Kılıçları birbirine kenetlendiğinde bakışları buluştu, onun alaycı gülümsemesi, kadının soğuk, daralmış gözleriyle karşılaştı.
"Bu kadar mı?" diye alaycı bir tonla, neredeyse küçümseyerek sordu.
Kara'nın ifadesi değişmedi, mavi aurası yoğunlaşırken tutuşunu sıkılaştırdı, buz kılıcına yayılmaya başladı ve onun estokunu kaplamaya başladı. Ona doğru itti, gözleri kararlılıkla parladı.
"Kaybedecek biri için çok fazla konuşuyorsun," diye soğukkanlılıkla cevap verdi.
Lucavion, Kara'nın manasının silahını dondurmaya çalışırken üzerine bastırmasıyla soğuğun kendisine doğru sızdığını hissetti.
"Kavrayışını gevşet."
Duruşunu değiştirdi, kılıcını onun kılıcı boyunca kaydırarak onun tutuşunu kırdı.
ÇAT!
Bileğini hızlıca çevirerek, onun kılıcını yana saptırdı ve onun momentumunu kullanarak onu bir anlığına dengesiz hale getirdi.

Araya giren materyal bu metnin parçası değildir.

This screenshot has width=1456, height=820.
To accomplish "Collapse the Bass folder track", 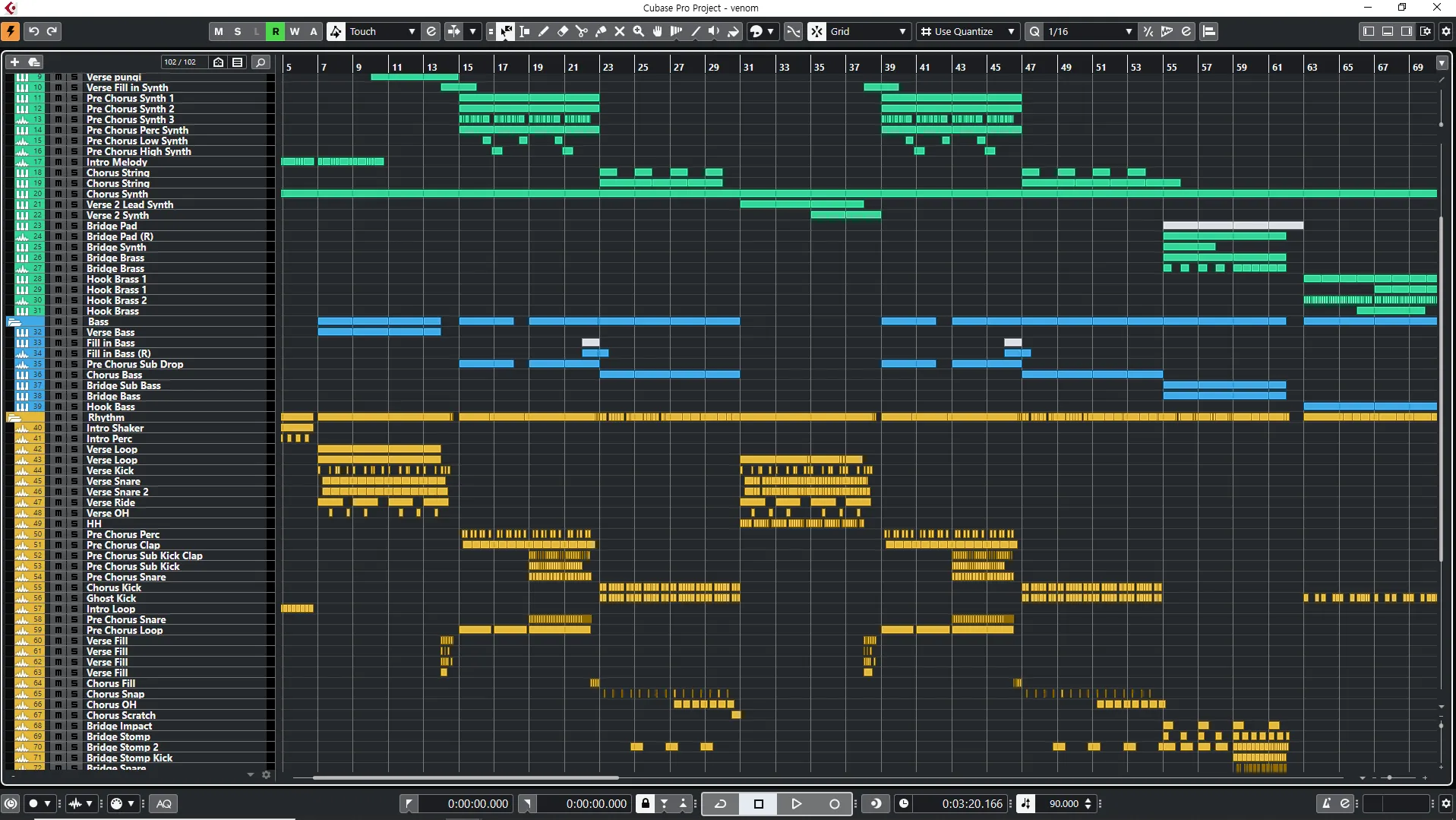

Kara hızlıydı ve neredeyse anında dengesini yeniden kazandı, ancak Lucavion yarattığı açığı değerlendirdi.
"Oldukça dikkatsiz... Mana'ya aşırı güveniyorsun."
SWOOSH!
Döndü ve estok kılıcı, hesaplanmış, hassas bir yay çizerek havayı kesip Kara'nın omzuna doğru uçtu.
Kara vücudunu çevirerek, dönerek saldırıyı kıl payı kaçırdı ve buna karşılık olarak etrafında buz gibi bir aura parladı.
CREAK!
Onun bu kadar kolay üstünlük sağlamasına izin vermeyecekti. Şiddetli bir kararlılıkla ona doğru koştu, ayakları akıcı ve zarif bir şekilde hareket ederken kılıcını bir kez daha güçlü bir kesikle indirdi.
ÇAT!
Lucavion onun saldırısına kafa kafaya karşılık verdi, kılıçları bir kez daha kıvılcımlar ve mana yağmuru altında çarpıştı.

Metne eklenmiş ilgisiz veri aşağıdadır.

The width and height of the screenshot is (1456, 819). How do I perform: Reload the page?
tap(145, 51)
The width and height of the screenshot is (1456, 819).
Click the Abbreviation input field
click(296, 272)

Manayla güçlendirilmiş saldırısının gücü etkileyiciydi, ancak Lucavion'un tekniği sabit ve sarsılmazdı, hareketleri kontrollü ve hassastı, her saldırısını savuşturdu.
"Neden? Neden onu geçemiyorum? O mana bile kullanmıyor ki?"

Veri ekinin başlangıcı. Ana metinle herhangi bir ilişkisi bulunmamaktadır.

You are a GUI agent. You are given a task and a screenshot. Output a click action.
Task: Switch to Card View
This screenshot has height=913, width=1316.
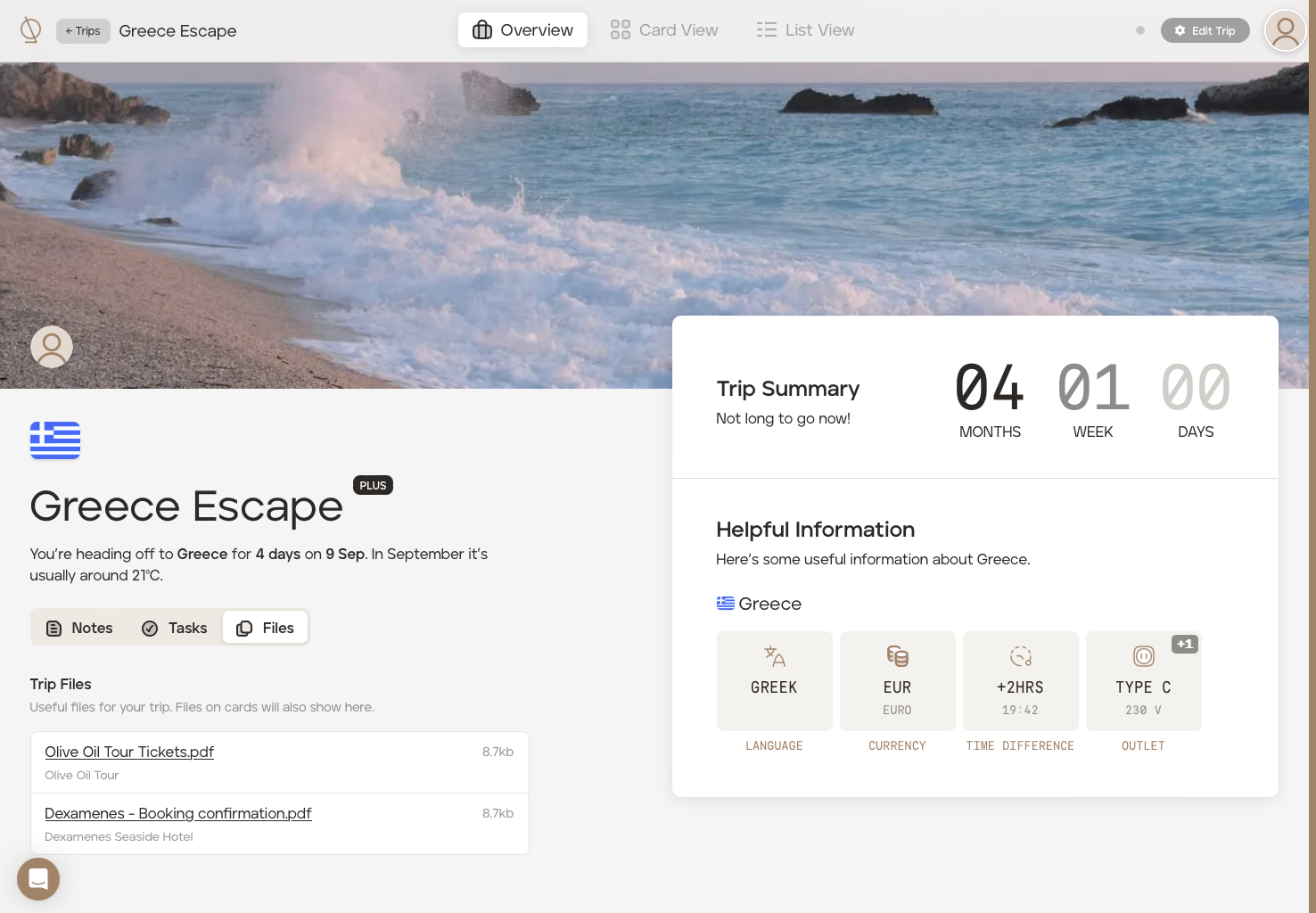point(664,30)
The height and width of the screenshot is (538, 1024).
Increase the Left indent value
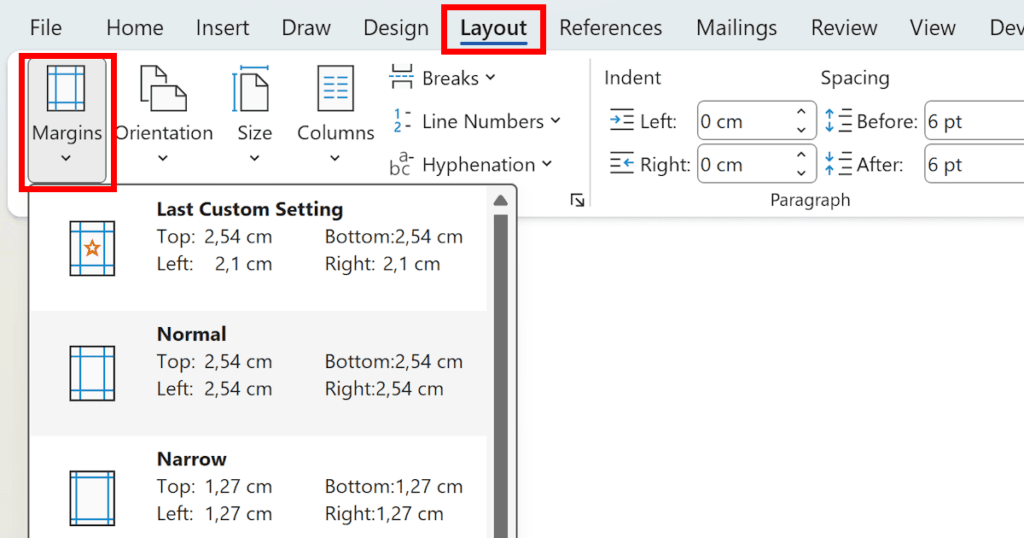pyautogui.click(x=801, y=114)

Çatışma devam ederken, Kara'nın hayal kırıklığı her saniye artıyordu. Vuruşlarına ne kadar güç katarsa katsın, ayak hareketleri ne kadar rafine olursa olsun, Lucavion'un savunmasını aşamıyordu. Onun bir kez bile mana kullanmamış olması, Kara'nın gururunu incitti ve onu kaynayan bir öfkeyle doldurdu.
"Mana kullanmadan beni nasıl durduruyor?"
diye öfkelendi, zihni onun aşılmaz savunmasını anlamaya çalışırken hızla çalışıyordu.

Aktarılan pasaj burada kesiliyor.